2 (p = 0.001). Our approach to assessing the genome-wide significance of rare recurrent de novo events provides for a statistical evaluation of CNVs observed in cases without requiring additional matched control samples. Consequently, we were able
to conduct a cumulative analysis across multiple studies in search of additional associated ASD loci. We included four other large-scale ASD CNV studies (Itsara et al., 2010, Marshall et al., 2008, Pinto et al., 2010 and Sebat et al., 2007) meeting four criteria: standardized diagnosis, genome-wide detection, confirmed de novo structural variations, and sufficient information to permit the identification of duplicate samples. These data sets cataloged 219 confirmed rare de novo CNVs from a total of 3816 individuals (Table S1). We found six regions that exceeded the threshold for significance (Experimental Procedures). Given prior evidence and our own data suggesting that reciprocal deletions and duplications Selleckchem BYL719 at the same locus may both contribute to the ASD phenotype, we evaluated significance for combined events at every interval and calculated probabilities for deletions and duplications
separately (Table 4 and Figure S3). The most frequent recurrent de novo CNV identified across all studies was 16p11.2 with 19 identified probands (14 deletions, 5 duplications) showing extremely strong evidence for association with ASD (2 × 10−55 combined, 5 × 10−29 for deletions, and 2 × 10−5 for duplications). The proximal long arm of chromosome 15 showed two contiguous www.selleckchem.com/products/epacadostat-incb024360.html intervals; the first corresponds to the region 15q11.2-13.1 or BP2-BP3 (seven duplications, 4 × 10−9) (Figure 7A), long cited as the most common cytogenetic abnormality identified in idiopathic ASD (Cook et al., 1997). We also found evidence of association for the interval enough mapping to 15q13.2-13.3 or BP4-BP5 (five duplications and one deletion; 1 × 10−4 combined, 2 × 10−5 for duplications) (Figure 7B). Rare deletions and duplications in this region have previously been associated with intellectual disability and ASD and deletions have been associated with schizophrenia and epilepsy (Figure 7). It is important to note, however,
that considering only events restricted to 15q13.2-13.3 (i.e., removing three overlapping isodicentric chromosome 15 events) resulted in a loss of statistical significance (0.53 combined, 0.88 for duplications).

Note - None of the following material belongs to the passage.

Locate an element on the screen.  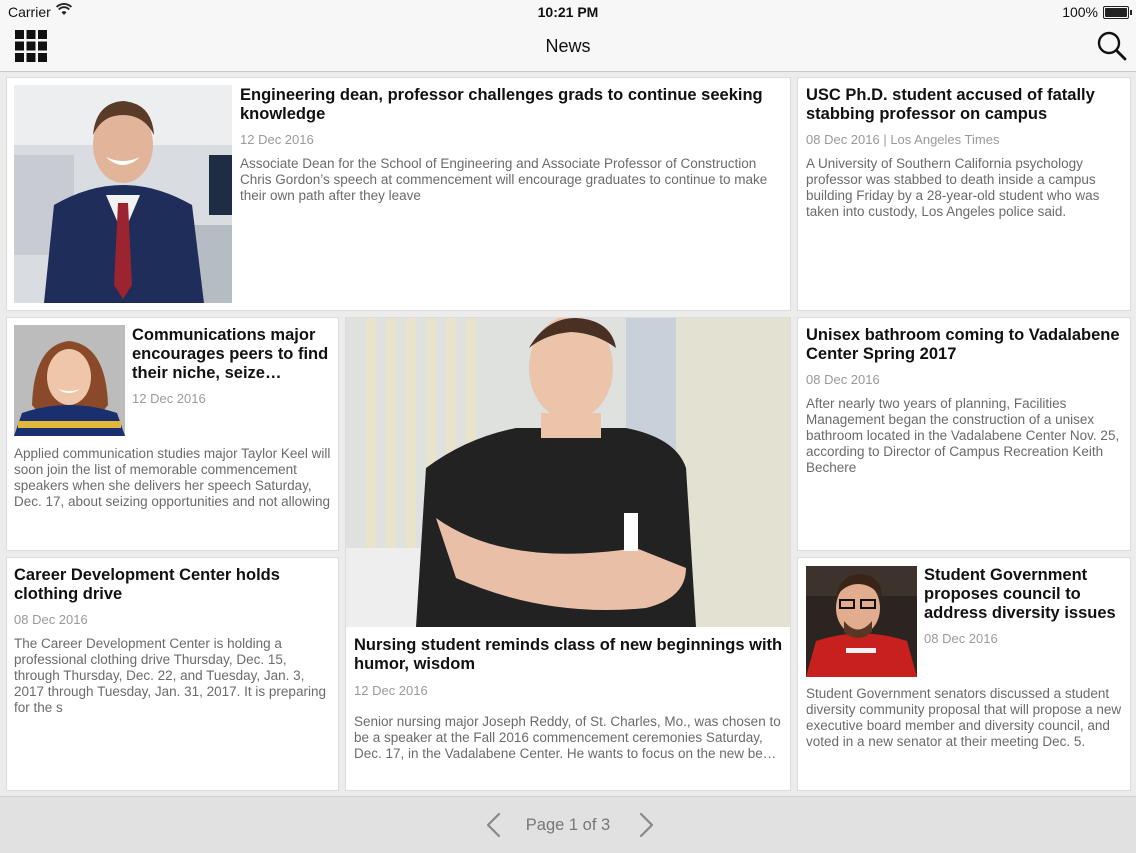
page-indicator: Page 1 of 3 is located at coordinates (568, 825).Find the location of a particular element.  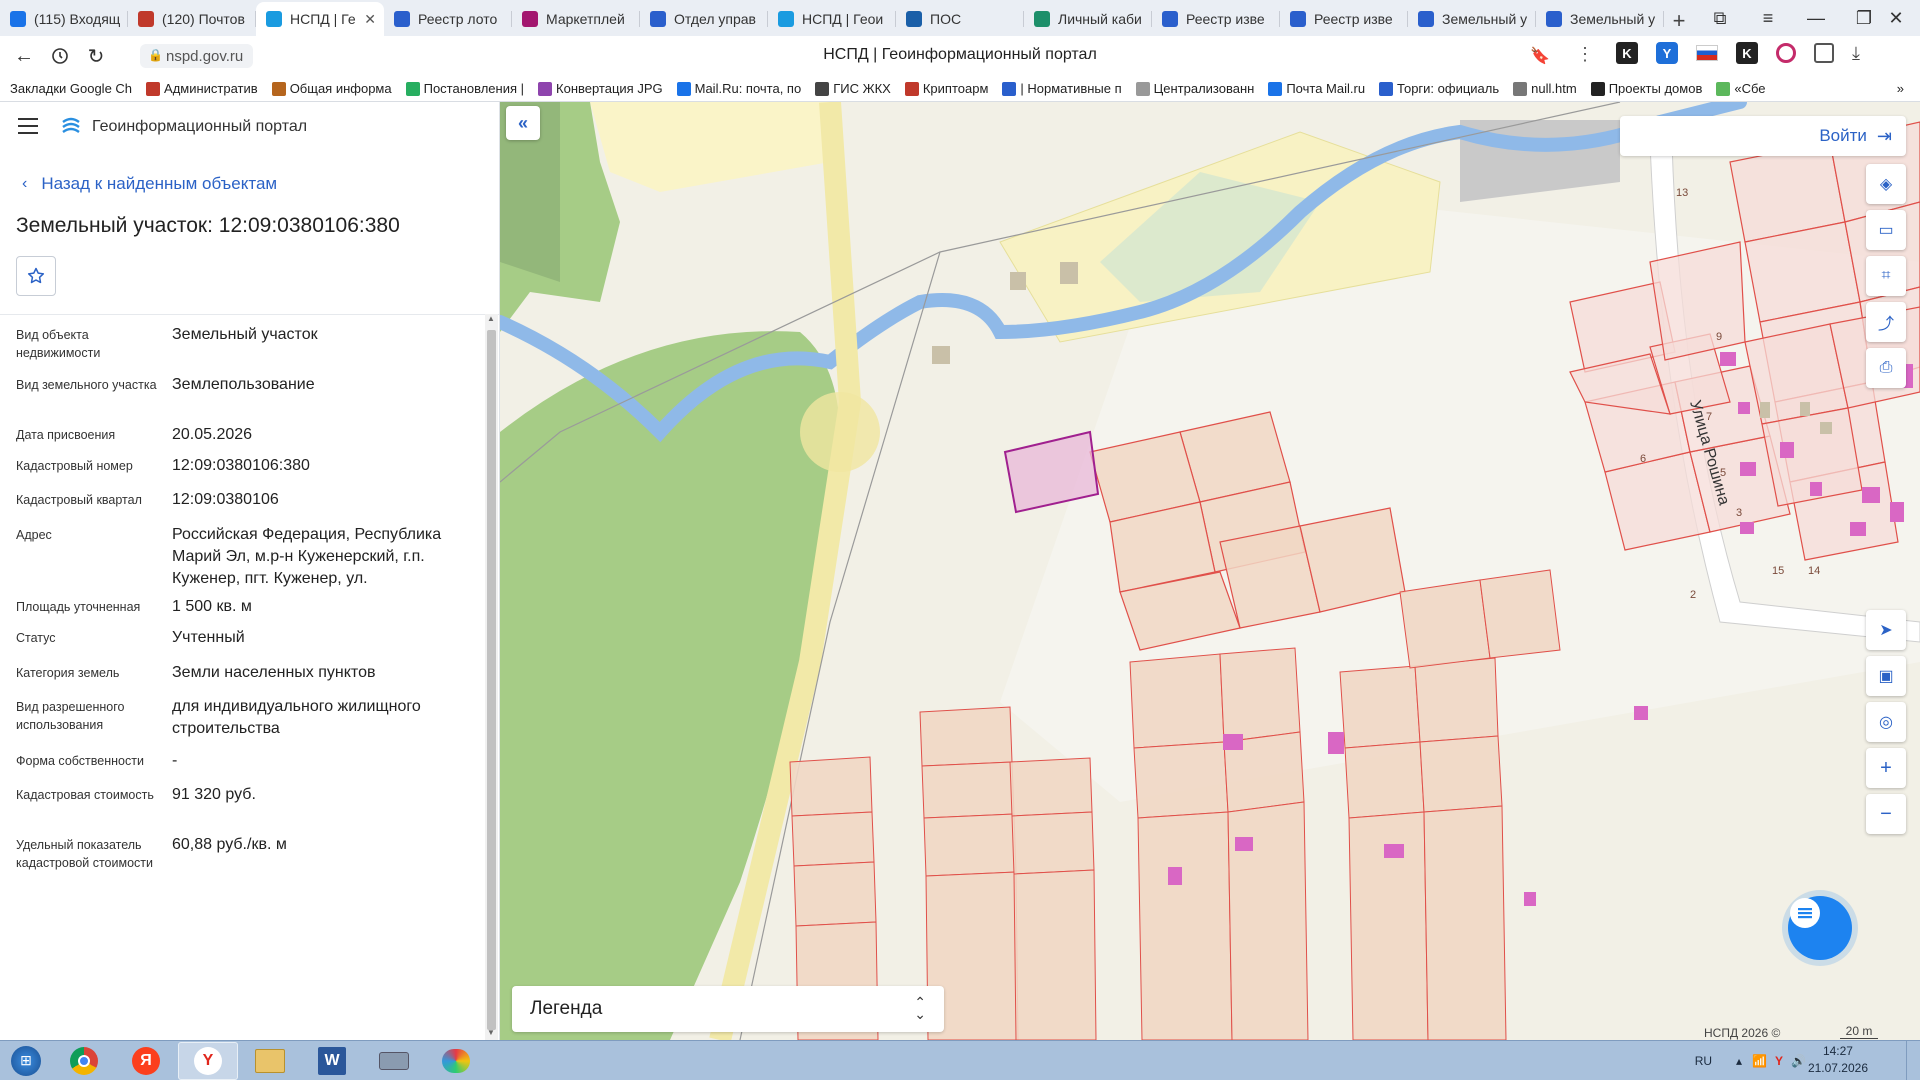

This suggests either that the result is an incidental finding because of the proximity to a true ASD risk locus or, alternatively, that the smaller 15q13.2-13.3 CNVs might point to a minimum region of overlap mapping to one or more ASD-related genes. Recurrent de novo CNVs exceeding the significance threshold in the combined sample were also present at 7q11.23 (four duplications, 0.003), in the 22q11.2 region (three deletions and two duplications, 0.002 combined; 0.11 for deletions; 0.88 for duplications), and at the locus coding for the gene NRXN1.